(Saved entries)
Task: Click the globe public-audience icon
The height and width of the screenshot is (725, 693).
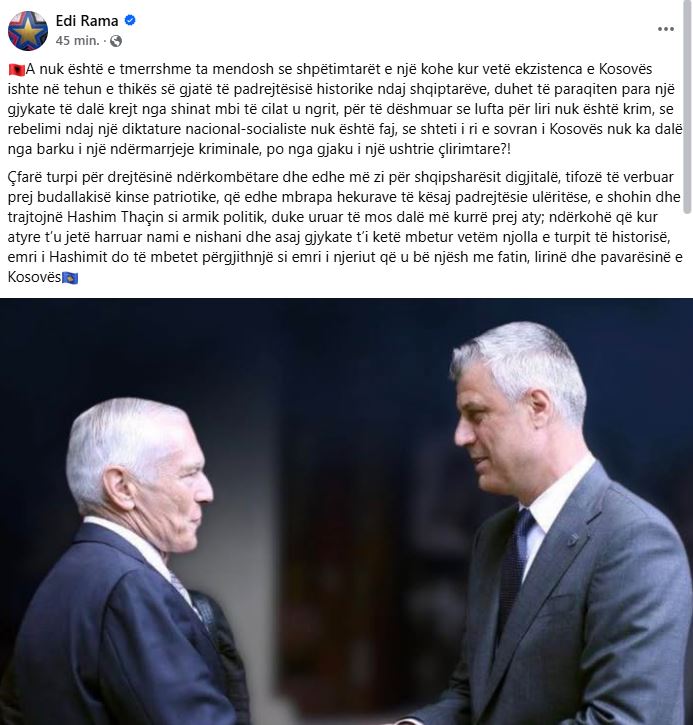Action: point(116,41)
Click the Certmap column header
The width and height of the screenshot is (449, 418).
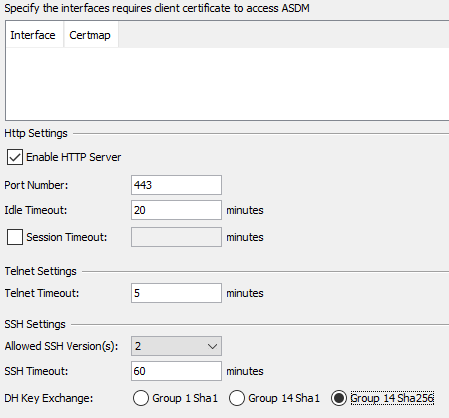pos(91,35)
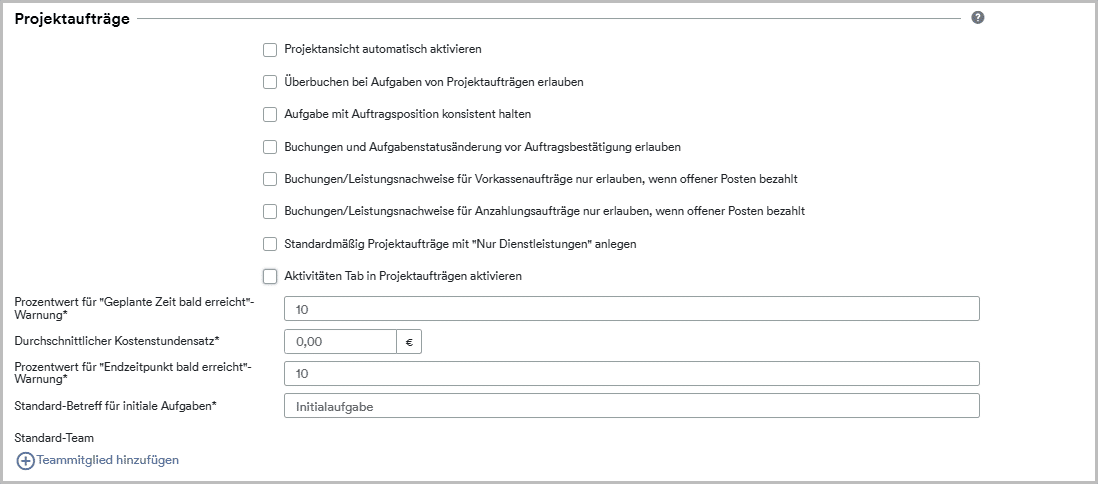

## THE PROBLEM
Please go through the data above and copy each line that has the word "Click".

## RESULT
Task: Click the globe public-audience icon
Click the Certmap column header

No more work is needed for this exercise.